Page:Revue des Deux Mondes - 1913 - tome 14.djvu/685

Le texte de cette page a été corrigé et est conforme au fac-similé.

M. Pacotte. Après vingt ans d’exploitation, la compagnie a payé une seule fois un dividende. Il lui manque pour réussir cette force et cette unité qui existent en Rhodesia avec la Chartered, ou à Quilimane dans la Compagnie du Madal qui, avec des capitaux monégasques et français, est restée française, possède un personnel de premier ordre, une administration modèle, a pacifié complètement son territoire où la sécurité règne.

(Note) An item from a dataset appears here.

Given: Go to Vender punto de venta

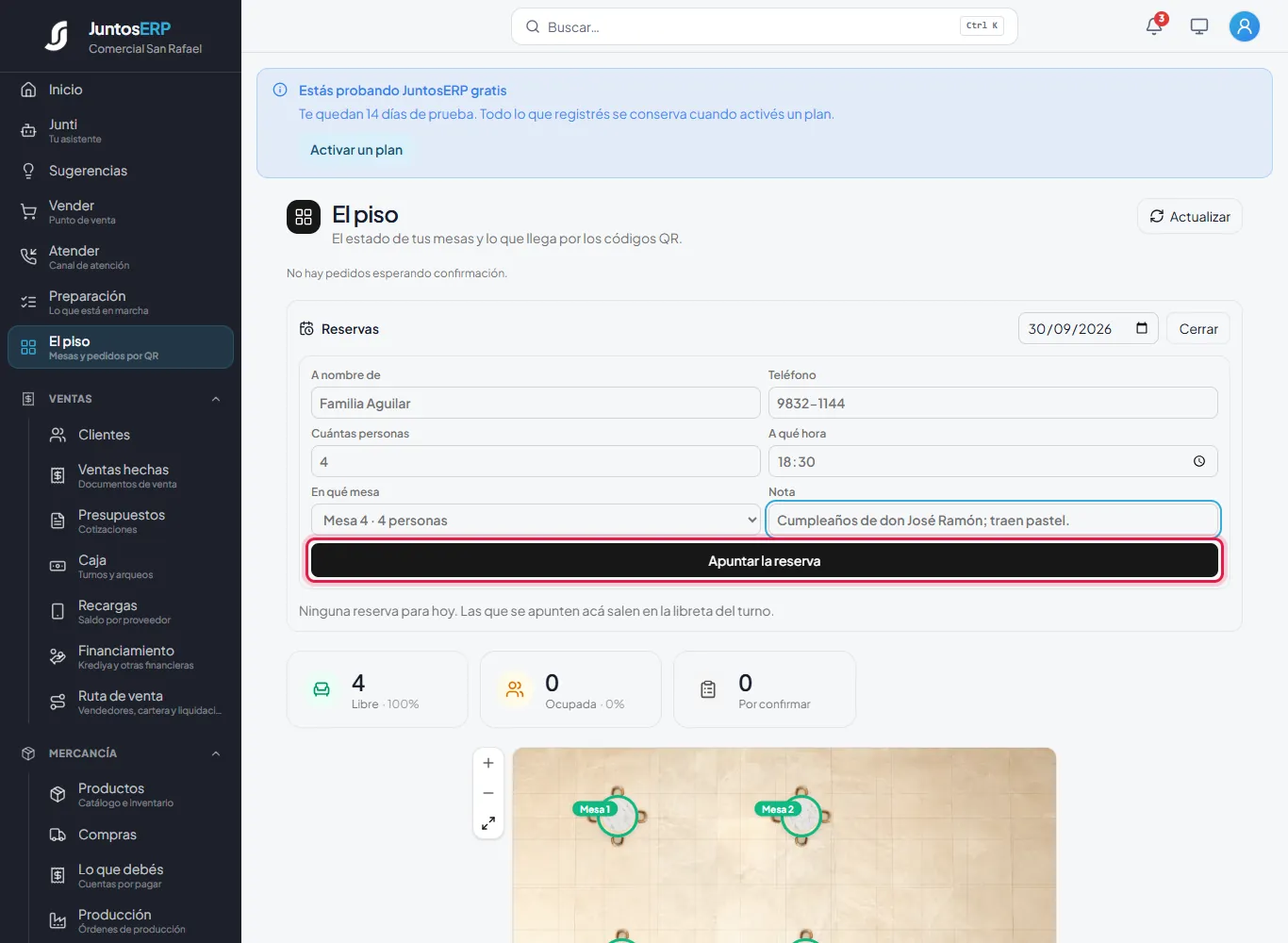Looking at the screenshot, I should coord(121,211).
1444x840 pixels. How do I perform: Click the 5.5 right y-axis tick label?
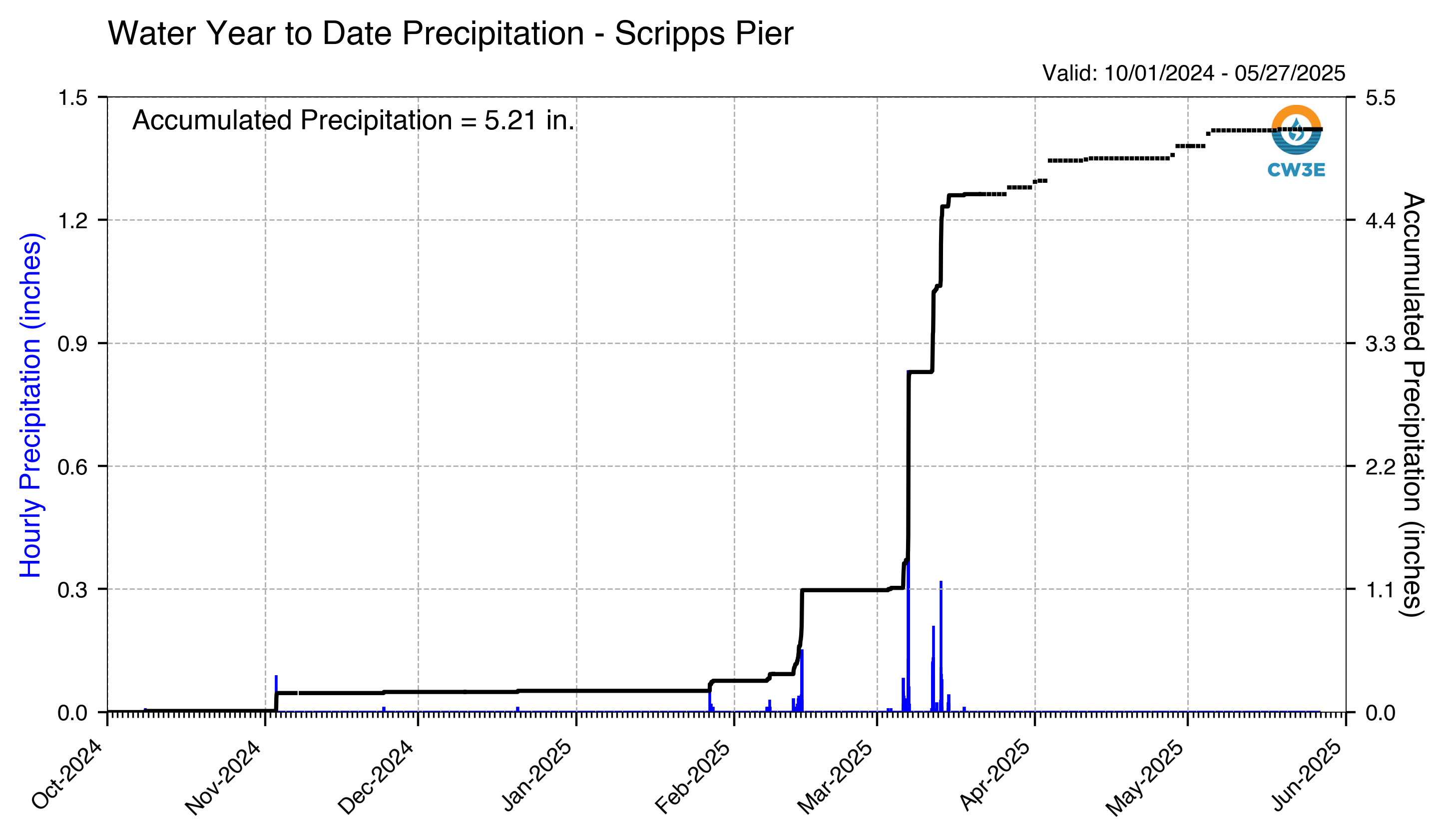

Il n’y a pas de solidarité. Une des plus puissantes maisons françaises d’Afrique, fermant ses comptoirs au Mozambique, n’a rien tenté pour se substituer des Français. C’est une maison allemande qui, en y gagnant une belle commission, a permis de travailler et de faire fortune à un Français intelligent d’Inhambane : presque toutes les maisons fi-ançaises lui refusaient du crédit sans vouloir rien examiner, d’autres lui offraient seulement de tirer sur elles 40 pour 100, ce qui était faire travailler a leur bénéfice son propre capital.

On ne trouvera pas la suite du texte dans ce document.